Hi!

This is for a homework I had to submit yesterday. I think I managed to answer all the questions correctly, except the last one.

I had the following U set and v vector:

$\displaystyle U = [8\vec{i} - \vec{j}, 6\vec{i} - \vec{k}]$

$\displaystyle \vec{v} = \vec{i} + 4\vec{j} + 9\vec{k}$

I had to prove that U is a subspace for V³, which I did.

Then I found:

$\displaystyle

U = \{\vec{u} \in V^3 \, | \, \vec{u} = x\vec{i} + y\vec{j} + z\vec{k} \; where \, -x - 8y + 6z = 0 \}

$

Then I was asked to find a base for this set, and I found:

$\displaystyle B = (-8\vec{i} + \vec{j}, 6\vec{i} + \vec{k})$

but I could also just have used the U specified above as a base. (I think)
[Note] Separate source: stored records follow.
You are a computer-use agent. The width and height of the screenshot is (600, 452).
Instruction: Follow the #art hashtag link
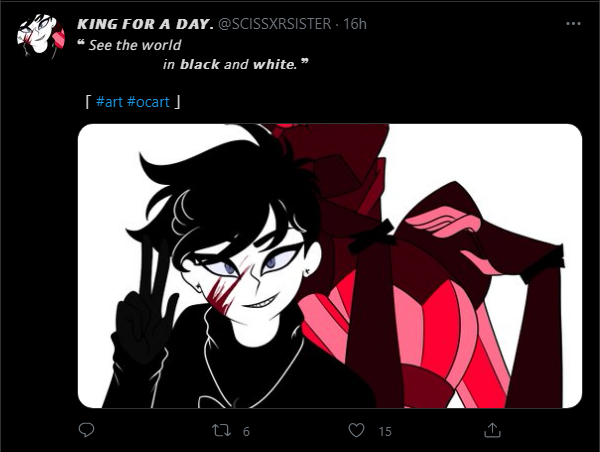click(109, 102)
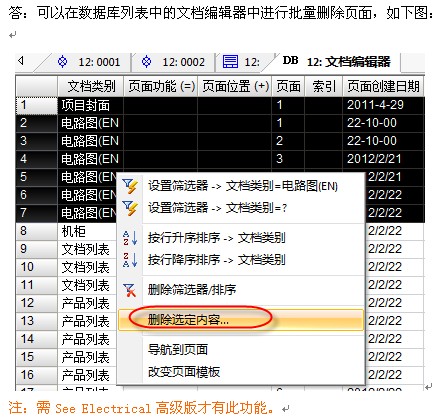Select row header number 8
The height and width of the screenshot is (420, 438).
tap(37, 231)
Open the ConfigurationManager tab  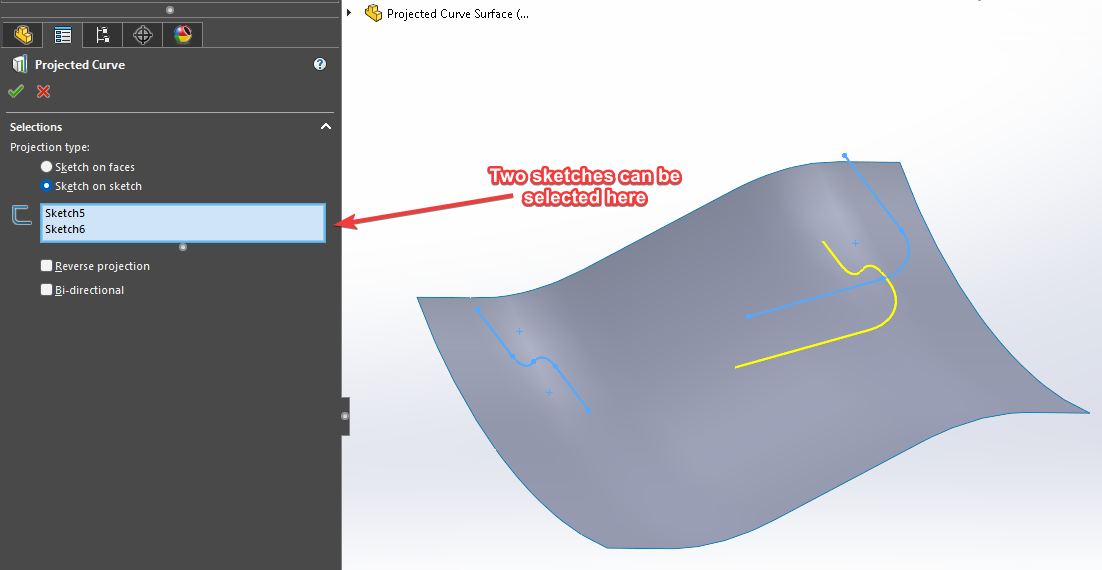pos(102,35)
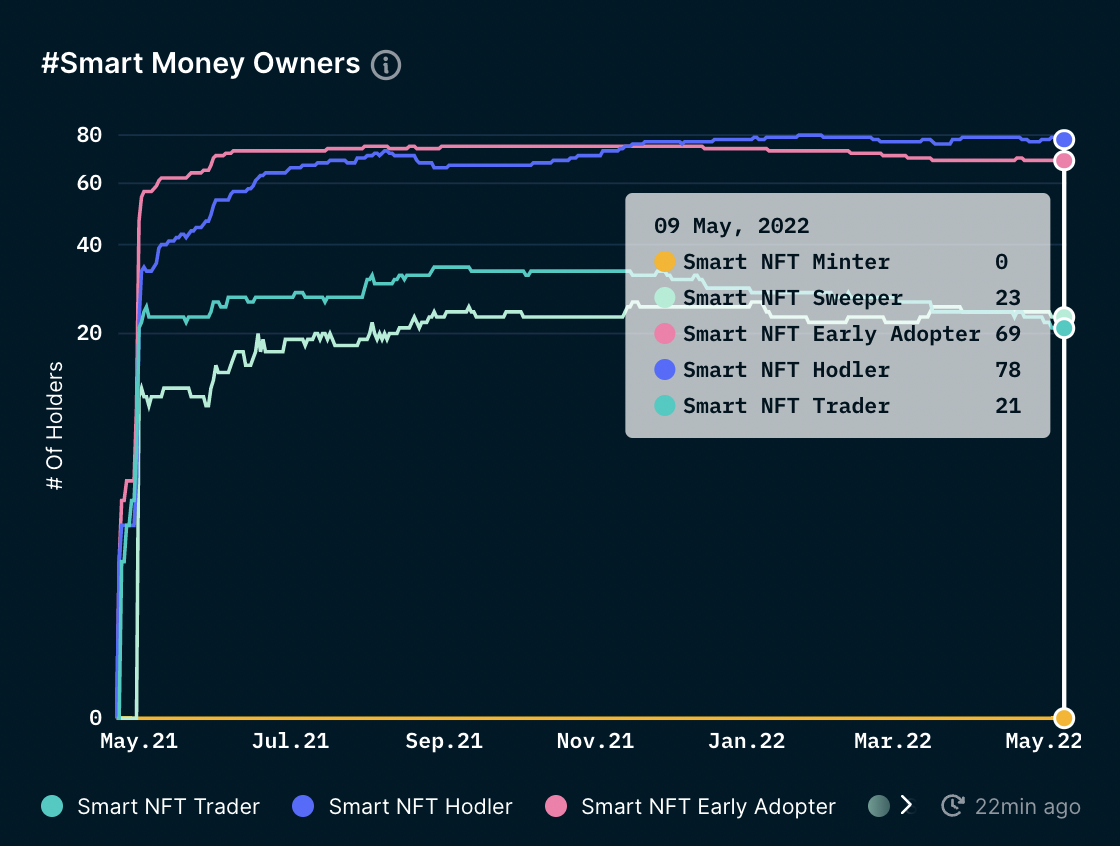Click the Smart NFT Hodler row in tooltip
The image size is (1120, 846).
coord(786,370)
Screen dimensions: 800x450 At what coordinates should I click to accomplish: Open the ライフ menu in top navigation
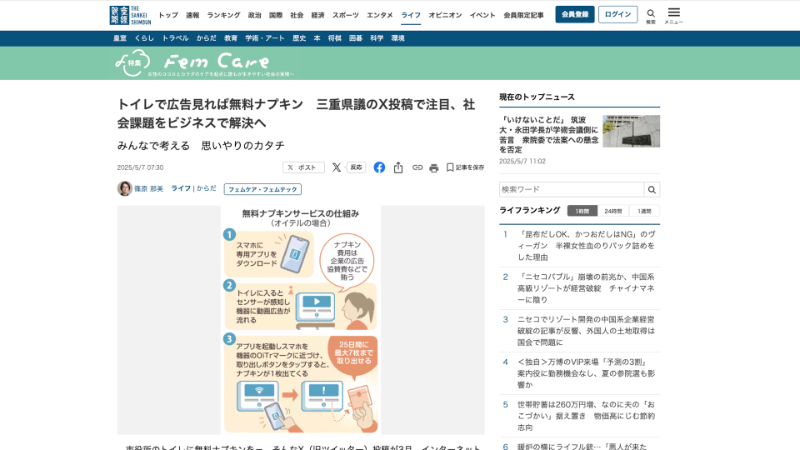410,15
I was then asked to find a base for $\displaystyle U^{\top}$, I got:

$\displaystyle

U^{\top} = \{\vec{w} \in V^3 \, | \, \vec{w} = x\vec{i} + y\vec{j} + z\vec{k} \; where \, 14x - y - z = 0 \}

$

and:

$\displaystyle B = (-8\vec{i} + \vec{j}, 6\vec{i} + \vec{k})$

found previously also belongs to $\displaystyle U^{\top}$.

Finally, I was asked to say if $\displaystyle \vec{v}$ belonged to U, and if not to express $\displaystyle \vec{v}$ in function of $\displaystyle \vec{u}$ and $\displaystyle \vec{w}$:

I plugged the values of v in $\displaystyle -x - 8y + 6z$ and it gave me 21, which is not equal to 0, so I said it wasn't in U. That's when my problems started, I was never able to express $\displaystyle \vec{v}$ in function of $\displaystyle \vec{u}$ and $\displaystyle \vec{w}$!

I tried:

$\displaystyle \vec{v} = m\vec{u} + n\vec{w}$

$\displaystyle \vec{i} + 4\vec{j} + 9\vec{k} = m(-2\vec{i} + \vec{j} + \vec{k}) + n(-\vec{i} - 8\vec{j} + 6\vec{k})$

Which gave me 3 equations and I tried to solve for m and n, but I wasn't able to. Now I know I have two orthogonal vectors (so they form a plane) and I know I need to use them to describe a third vector, so this third vector HAS to be on that plane too (that's why it doesn't work above). The problem I'm stuck with is that I don't know how to find $\displaystyle \vec{u} \in U$ and $\displaystyle \vec{w} \in U^{\top}$ that also form a plane in which $\displaystyle \vec{v}$ is!

Thanks in advance for helping me out.